This is a follow-up to Photographing insects with your phone (2020), bringing it up to date by seeing what a current mid-range phone can do.
In Cameras for rambling greenies (2021) on my other blog I floated the idea that smartphones would soon become good backup cameras. The impending obsolescence of my phone made me look into that more seriously and put ‘good camera’ near the top of what I wanted in my new phone. Recommendations on tech sites and from friends led me to a Pixel 8.
Insects
I’ve been wandering round the garden with it, seeing how well it goes with insects and flowers. My conclusions in 2020 were that smartphone insect photography was worthwhile so long as you bear three rules in mind:
- Rule 1: Get as close as you can.
- Rule 2: Zooming in doesn’t help much because “digital zoom” makes your subject look bigger on screen but doesn’t capture any more detail.
- Rule 3: Be prepared to crop the image drastically if your subject is small.
First impressions of the Pixel 8 is that the camera is indeed better but its faults and limitations are similar. That is, I’m seeing an evolution, not a revolution. Here are a few of its best efforts with very small subjects, showing the camera hitting its limits.
At thumbnail size they all look acceptable but faults show up at full size, as you will see if you click on any of them to see it in the lightbox.

You may also notice that ‘full size’ is not very large. Each of these is only 600 – 800 pixels square. That’s a very small part of the original image, and it’s about half the size of most of the images here on Green Path.

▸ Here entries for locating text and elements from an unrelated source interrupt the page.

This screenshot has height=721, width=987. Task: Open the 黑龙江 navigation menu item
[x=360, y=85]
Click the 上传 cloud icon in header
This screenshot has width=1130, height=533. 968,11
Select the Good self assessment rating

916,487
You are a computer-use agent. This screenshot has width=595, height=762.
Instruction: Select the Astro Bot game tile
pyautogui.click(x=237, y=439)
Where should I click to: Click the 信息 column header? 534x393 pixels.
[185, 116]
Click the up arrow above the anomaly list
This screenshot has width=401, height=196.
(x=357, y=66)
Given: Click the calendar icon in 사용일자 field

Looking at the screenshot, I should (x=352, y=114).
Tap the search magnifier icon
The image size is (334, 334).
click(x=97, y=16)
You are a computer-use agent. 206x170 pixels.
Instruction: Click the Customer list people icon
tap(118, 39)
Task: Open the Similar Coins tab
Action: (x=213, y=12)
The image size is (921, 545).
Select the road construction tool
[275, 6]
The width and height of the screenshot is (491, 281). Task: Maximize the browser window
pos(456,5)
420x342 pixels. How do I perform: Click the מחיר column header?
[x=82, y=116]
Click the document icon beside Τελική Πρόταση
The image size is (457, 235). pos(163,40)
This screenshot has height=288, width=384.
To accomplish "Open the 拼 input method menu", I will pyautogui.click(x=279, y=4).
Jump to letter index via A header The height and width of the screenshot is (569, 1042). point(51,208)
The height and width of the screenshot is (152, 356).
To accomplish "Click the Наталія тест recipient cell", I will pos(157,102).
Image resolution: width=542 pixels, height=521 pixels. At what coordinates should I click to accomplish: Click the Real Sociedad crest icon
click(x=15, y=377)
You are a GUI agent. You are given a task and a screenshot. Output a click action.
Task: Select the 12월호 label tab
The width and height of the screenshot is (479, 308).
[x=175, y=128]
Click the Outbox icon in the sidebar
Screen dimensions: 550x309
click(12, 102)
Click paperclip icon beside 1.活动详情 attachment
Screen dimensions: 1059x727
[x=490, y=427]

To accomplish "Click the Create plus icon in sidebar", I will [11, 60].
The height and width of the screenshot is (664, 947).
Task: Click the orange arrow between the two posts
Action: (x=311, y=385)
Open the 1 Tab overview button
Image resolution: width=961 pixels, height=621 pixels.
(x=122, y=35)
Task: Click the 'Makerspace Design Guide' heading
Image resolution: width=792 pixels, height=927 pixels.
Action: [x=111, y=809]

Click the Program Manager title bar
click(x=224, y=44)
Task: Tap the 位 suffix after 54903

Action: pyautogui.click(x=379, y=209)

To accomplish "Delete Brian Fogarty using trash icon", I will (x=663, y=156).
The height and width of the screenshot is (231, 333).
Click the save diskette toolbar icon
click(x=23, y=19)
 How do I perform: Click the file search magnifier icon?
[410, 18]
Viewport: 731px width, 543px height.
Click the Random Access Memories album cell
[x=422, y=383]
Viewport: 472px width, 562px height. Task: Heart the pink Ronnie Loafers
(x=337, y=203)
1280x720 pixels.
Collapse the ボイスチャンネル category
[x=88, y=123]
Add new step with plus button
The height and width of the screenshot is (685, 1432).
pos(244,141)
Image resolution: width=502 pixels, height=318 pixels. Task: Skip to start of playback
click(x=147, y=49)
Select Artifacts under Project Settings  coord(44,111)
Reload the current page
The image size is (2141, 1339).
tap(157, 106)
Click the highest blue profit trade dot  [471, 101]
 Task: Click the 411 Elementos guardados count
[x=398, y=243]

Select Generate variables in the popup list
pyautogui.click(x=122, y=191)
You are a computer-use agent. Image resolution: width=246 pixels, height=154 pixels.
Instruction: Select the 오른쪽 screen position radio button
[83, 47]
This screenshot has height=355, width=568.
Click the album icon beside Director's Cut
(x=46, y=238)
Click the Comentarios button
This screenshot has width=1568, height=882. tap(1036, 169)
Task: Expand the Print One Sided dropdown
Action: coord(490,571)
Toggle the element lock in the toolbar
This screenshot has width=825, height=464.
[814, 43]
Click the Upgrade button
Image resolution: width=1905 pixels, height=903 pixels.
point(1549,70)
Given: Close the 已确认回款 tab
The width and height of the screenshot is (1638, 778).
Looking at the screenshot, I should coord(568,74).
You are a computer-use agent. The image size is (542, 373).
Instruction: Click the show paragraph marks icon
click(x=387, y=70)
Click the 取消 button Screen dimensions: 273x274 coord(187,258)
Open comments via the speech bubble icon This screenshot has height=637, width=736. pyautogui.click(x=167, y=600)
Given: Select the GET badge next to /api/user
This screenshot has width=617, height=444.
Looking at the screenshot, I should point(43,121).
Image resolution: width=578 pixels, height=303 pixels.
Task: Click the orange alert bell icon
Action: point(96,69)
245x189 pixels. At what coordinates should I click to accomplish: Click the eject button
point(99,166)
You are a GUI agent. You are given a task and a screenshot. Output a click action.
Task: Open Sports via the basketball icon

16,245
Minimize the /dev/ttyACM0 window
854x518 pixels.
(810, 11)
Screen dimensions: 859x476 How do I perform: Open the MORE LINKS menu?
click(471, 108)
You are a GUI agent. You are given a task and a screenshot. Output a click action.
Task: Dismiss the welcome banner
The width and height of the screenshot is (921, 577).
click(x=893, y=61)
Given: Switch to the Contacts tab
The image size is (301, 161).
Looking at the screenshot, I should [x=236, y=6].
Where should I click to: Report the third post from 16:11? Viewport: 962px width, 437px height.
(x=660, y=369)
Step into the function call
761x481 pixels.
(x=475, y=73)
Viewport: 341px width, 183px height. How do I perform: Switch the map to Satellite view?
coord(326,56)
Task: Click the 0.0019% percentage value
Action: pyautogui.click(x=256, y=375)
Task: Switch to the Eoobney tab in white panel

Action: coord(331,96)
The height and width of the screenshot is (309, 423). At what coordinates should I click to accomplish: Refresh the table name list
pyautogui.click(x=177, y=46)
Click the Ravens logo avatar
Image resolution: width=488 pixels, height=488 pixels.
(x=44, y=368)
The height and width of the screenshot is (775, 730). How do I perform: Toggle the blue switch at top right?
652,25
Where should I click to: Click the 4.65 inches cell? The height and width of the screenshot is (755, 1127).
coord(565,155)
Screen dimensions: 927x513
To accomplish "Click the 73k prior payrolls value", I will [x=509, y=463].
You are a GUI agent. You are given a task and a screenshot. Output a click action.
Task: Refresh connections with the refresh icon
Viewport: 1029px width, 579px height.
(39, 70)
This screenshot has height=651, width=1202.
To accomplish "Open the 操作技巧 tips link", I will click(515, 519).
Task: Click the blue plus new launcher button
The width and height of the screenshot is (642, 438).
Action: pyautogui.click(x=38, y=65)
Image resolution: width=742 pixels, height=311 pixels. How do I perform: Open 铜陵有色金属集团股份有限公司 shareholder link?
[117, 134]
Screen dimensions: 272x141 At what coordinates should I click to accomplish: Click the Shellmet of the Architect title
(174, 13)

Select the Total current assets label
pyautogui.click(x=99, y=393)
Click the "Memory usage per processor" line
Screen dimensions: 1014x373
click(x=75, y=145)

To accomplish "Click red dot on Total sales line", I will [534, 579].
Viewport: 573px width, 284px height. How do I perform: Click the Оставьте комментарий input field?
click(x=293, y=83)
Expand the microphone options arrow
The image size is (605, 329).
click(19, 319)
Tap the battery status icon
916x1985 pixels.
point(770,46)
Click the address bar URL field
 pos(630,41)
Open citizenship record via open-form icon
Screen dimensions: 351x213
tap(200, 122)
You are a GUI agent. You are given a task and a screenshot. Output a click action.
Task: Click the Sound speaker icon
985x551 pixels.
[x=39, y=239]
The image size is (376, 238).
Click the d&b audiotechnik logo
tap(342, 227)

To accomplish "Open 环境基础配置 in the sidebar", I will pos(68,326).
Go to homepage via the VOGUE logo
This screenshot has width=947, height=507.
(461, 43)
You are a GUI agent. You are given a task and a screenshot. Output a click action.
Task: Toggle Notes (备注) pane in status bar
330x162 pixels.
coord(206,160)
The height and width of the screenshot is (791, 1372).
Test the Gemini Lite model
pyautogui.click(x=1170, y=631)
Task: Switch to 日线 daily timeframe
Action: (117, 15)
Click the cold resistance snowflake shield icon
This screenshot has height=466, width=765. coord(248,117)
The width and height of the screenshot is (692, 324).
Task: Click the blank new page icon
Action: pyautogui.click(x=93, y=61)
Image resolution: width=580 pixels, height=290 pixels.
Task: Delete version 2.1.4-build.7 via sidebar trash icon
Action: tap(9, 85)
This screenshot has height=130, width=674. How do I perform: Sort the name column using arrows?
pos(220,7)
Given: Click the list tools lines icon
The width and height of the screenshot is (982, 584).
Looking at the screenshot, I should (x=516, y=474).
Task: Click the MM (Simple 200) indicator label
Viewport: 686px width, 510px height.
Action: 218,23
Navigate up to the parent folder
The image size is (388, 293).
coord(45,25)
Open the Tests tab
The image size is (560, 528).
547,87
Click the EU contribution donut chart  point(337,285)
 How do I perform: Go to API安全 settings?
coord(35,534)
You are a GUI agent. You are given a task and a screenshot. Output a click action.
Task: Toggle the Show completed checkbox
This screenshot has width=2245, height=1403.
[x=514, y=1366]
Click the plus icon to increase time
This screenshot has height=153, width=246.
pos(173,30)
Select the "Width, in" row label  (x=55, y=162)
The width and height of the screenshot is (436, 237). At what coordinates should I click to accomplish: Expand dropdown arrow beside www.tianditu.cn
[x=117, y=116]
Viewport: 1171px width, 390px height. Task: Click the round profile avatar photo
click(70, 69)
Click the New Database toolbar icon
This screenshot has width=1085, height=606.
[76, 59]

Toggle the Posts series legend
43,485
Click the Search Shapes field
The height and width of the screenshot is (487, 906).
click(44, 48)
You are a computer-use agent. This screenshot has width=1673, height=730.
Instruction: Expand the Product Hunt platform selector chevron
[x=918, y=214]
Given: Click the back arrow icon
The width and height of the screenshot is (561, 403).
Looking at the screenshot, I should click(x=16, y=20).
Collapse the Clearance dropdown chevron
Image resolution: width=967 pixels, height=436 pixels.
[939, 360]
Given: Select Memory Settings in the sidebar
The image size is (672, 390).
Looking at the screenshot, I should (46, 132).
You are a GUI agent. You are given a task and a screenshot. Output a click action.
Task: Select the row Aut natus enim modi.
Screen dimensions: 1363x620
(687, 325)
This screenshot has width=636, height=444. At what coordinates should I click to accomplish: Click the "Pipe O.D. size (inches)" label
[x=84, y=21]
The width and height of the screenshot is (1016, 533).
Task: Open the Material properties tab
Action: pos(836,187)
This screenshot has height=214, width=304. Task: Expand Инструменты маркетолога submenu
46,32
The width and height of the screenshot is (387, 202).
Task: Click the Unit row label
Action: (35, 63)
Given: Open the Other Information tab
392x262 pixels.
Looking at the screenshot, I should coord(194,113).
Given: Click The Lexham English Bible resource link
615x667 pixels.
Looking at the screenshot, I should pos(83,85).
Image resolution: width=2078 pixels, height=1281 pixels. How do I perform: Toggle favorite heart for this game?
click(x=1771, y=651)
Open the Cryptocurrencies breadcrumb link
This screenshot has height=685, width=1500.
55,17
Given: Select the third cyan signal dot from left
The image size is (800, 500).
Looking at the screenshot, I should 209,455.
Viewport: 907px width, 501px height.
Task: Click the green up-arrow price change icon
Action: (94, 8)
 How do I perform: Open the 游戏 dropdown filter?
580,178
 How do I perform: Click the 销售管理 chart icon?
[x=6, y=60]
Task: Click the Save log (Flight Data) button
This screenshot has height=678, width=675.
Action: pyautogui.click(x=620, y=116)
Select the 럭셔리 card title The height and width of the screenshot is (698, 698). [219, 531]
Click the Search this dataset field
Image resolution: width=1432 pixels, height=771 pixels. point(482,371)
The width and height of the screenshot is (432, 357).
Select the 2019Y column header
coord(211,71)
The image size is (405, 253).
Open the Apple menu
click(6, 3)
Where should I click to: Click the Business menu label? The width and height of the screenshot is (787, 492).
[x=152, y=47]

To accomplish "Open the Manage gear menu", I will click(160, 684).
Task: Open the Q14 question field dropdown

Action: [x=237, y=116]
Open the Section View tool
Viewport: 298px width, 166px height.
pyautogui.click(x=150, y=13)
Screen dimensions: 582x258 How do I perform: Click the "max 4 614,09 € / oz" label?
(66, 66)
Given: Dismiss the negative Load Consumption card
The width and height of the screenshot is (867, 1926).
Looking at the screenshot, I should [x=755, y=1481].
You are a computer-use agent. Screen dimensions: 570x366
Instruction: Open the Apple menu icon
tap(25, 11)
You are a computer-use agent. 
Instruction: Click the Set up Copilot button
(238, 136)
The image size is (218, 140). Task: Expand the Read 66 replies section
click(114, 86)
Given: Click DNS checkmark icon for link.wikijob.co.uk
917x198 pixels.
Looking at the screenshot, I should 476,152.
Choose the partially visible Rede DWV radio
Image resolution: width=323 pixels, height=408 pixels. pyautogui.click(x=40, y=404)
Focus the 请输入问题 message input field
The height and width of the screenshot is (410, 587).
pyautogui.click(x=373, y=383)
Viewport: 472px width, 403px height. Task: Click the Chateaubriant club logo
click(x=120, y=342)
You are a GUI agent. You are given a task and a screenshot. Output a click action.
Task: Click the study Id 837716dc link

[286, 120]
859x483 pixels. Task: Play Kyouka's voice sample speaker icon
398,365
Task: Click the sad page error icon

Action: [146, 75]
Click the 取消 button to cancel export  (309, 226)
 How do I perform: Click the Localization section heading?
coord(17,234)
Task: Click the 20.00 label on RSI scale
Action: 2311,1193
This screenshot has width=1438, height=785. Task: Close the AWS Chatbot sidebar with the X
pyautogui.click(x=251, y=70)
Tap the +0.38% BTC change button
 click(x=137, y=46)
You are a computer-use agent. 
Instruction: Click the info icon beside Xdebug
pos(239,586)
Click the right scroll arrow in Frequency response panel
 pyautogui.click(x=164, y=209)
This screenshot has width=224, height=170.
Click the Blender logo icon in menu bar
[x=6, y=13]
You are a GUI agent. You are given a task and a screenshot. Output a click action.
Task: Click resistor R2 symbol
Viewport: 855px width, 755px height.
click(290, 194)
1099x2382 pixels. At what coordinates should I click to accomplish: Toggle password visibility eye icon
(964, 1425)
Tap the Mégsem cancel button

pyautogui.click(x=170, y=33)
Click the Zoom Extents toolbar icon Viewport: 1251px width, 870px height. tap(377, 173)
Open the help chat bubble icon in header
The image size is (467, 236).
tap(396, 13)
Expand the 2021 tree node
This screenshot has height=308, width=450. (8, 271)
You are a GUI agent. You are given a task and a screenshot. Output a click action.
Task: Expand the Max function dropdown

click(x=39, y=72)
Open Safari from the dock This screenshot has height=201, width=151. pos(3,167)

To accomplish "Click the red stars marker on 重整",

But I can’t be too hard on the manufacturer: what I’m asking the phone to do is so far from what it was designed to do that I’m actually quite pleased with its performance. And it does do a good job with slightly larger subjects such as flowers and butterflies, if I can get close enough to them.
Landscapes
My excursion to Mt Stuart (previous post) was my first chance to see how well it handled landscapes. I made a point of pairing shots from the phone with shots from my mid-range DSLR with its general purpose zoom lens. Back home, I gave each a similar amount of editing (i.e., not much – usually minor adjustments to colour balance, sometimes cropping) and then chose the best shots for my post regardless of which camera they came from. Two of the seven came from the smartphone (I wonder if my readers can identify them?) and another was on the shortlist. That counts as an endorsement, I think, especially given that the device was so new to me.
Conclusions
The bottom line is that I now have a satisfactory second camera for my small adventures into the wild. The SLR is far better for tiny subjects with its macro lens, and far better for birds with its telephoto lens, but the smartphone can cover everything else. That means that I can put the macro or telephoto lens on the SLR and take occasional landscapes without having to swap lenses. I may eventually decide not to carry the wide-angle lens at all.
I also have a satisfactory pocket camera for everything from ladybirds to landscapes. It won’t do for skittish or distant small subjects (e.g. flies, butterflies, birds) unless I’m very lucky but it will still be very useful.
• A longer and more technical evaluation will appear on my other blog in due course.
A serendipitous comparison of the smartphone and my SLR via a photo of one of the tiny green and gold flies shown above: https://malcolmtattersall.com.au/wp/2024/05/tiny-fly-tinier-prey/
This article pits a slightly older Pixel smartphone camera against a mirrorless SLR in a very specialised application, astrophotography. The quick takeaway is that the smartphone was good but the SLR was better. https://www.techradar.com/cameras/photography/i-shot-the-northern-lights-with-google-pixels-astrophotography-mode-and-a-mirrorless-camera-heres-which-one-did-best
The smartphone camera has one other virtue which came to the fore on a recent overnight hike to Alligator Creek Falls: it’s light!
A check afterwards revealed that the SLR (with one lens, its bag and a spare battery) constituted 2 kg of the 20 kg I carried. That, I thought, was hardly worthwhile for the few photos I couldn’t have taken with the Pixel 8.